Well, whack-of-wonders…decades later I’m heading back to the Dojo. What in the world am I thinking!?
Age has added a blur to more than my vision but I’m pretty sure I began training in Coung Nhu Karate twenty six years ago, when my son was eight. He had watched The Karate Kid on VHS and began practicing chops that very night. In the morning he started a relentless campaign for official training. Averse to the whole martial arts scene as I was, it took him no longer than a week to win me over.
A month into watching my little boy happily learn ways to develop into his super-hero self, I was invited to join a small group of adventurous “moms” in a class of our own.
I took class, sometimes as often as three a week, until my karate-kid was a freshman in high school and I had achieved the somewhat respectable level of brown belt. I did warm-ups, sit-ups, push-ups. I could kick, punch, tumble and throw. I knew a lot of katas. I sparred!…with weapons!! and perfected my KIAI (power-yell) all the while learning the lessons of challenge and achievement, principles, concentration, confidence and basically how to kick butt.
But as Sensei John would say, “If you’re not training, your skills are waning.”
So, right now I’m a bit panicked. But sort of excited too. Definitely surprised by my audacity, yet determined to show up tomorrow for noon class.
I have this fantasy that I’ll get strong again. I used to be able to break boards with my fist, my foot and, remarkably, with my hip. Lately, I barely have the strength to lift my carry-on up into the overhead bin. On a recent trip to Buffalo I had to resort to asking for help from the annoyed businessman whose head was grazed when my best attempt fell short. I sulked most of the flight, embarrassed, nursing a pulled muscle in my shoulder.
My two weeks in Buffalo were spent helping Mother as she began to accept the death of her husband. We talked, cried, looked at pictures, walked amid spectacular autumn foliage. She lives in a complex that features spacious apartments as well as huge common areas for dinning and social activities; including morning exercise that starts promptly at eleven o’clock in the Amber Room.
I cajoled Mother into checking it out. We joined several others in a video-led hour of chair calisthenics. I was chagrin by the effort. The ninety year olds seemed to have no problem keeping up, but me, at the young age of sixty-one was like; dang, I’m sweating.
Obviously, it was time for me to join millions of other Americans in making the 2016 resolution to get in shape.
As if by thaumaturgy I’m out of my kitchen and in the dojo, a bit stunned; oblivious to everything except this disturbing thought that something unpleasant is about to happen. The only other student is a woman my age wearing a second degree black belt. Yikes. The Sensei bows to us, we bow to her (all karate classes start with this show of respect) and then like a snap-kick to my head I instantly realize: twenty years is a lot of wane.
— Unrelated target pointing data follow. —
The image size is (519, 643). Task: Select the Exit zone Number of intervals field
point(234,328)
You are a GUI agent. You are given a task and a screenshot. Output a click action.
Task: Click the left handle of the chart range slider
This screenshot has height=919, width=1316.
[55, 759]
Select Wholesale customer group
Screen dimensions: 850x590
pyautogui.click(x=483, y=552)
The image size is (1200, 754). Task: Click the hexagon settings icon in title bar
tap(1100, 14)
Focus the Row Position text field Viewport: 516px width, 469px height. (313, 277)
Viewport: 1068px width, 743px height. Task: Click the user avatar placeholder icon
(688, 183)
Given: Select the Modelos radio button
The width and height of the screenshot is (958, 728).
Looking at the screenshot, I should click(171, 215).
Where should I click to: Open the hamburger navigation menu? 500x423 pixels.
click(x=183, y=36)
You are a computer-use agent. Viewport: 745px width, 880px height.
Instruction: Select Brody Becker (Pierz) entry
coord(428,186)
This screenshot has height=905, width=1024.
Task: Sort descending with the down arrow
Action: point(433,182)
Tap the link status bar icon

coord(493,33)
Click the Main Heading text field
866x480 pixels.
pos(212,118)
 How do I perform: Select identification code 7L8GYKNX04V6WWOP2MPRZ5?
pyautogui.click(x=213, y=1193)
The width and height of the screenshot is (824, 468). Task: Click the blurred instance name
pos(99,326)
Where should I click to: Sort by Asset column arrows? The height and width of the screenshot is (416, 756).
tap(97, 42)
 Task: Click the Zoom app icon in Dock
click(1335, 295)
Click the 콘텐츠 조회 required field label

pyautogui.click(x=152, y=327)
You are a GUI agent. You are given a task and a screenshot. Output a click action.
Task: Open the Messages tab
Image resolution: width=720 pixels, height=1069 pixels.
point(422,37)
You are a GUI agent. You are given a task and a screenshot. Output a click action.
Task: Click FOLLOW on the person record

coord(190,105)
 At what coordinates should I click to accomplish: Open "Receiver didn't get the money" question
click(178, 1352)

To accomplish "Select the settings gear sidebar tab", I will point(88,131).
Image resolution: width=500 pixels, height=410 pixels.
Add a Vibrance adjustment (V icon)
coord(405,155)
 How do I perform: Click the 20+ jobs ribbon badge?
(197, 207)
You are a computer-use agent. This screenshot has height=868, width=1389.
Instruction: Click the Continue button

Karate class isn’t just about the martial moves, it’s about doing them fast, powerfully, accurately and worst of all, doing them non-stop for a solid hour. It takes resolute dignity to persevere in the face of this absurd situation. I’m completely confronted. Not by the phantom opponents I’m pretending to punch but by my sabotaging, backstabbing, judgmental, whining mind! Will this hour ever end? Will I survive it? Could I be more uncoordinated? I feel like an idiot.
The hour ends with a bow. I laugh all the way home.
Exhausted, I sleep for the next three hours, waking to find my face in a pool of drool, unable to move. The next day I don’t get out of my bathrobe until just before dinner.
And now I have five classes under my nonexistent belt. Each one has given me a tremendous challenge. I struggle just getting into my sports bra let alone making a front roundhouse kick followed by a punch, low block, back-fist, KIAI. (I do love that power-yell!)
I’m far from being able to effortlessly hoist my carry-on as I could twenty years ago. So what. I haven’t laughed this hard in decades. It’s my new super power.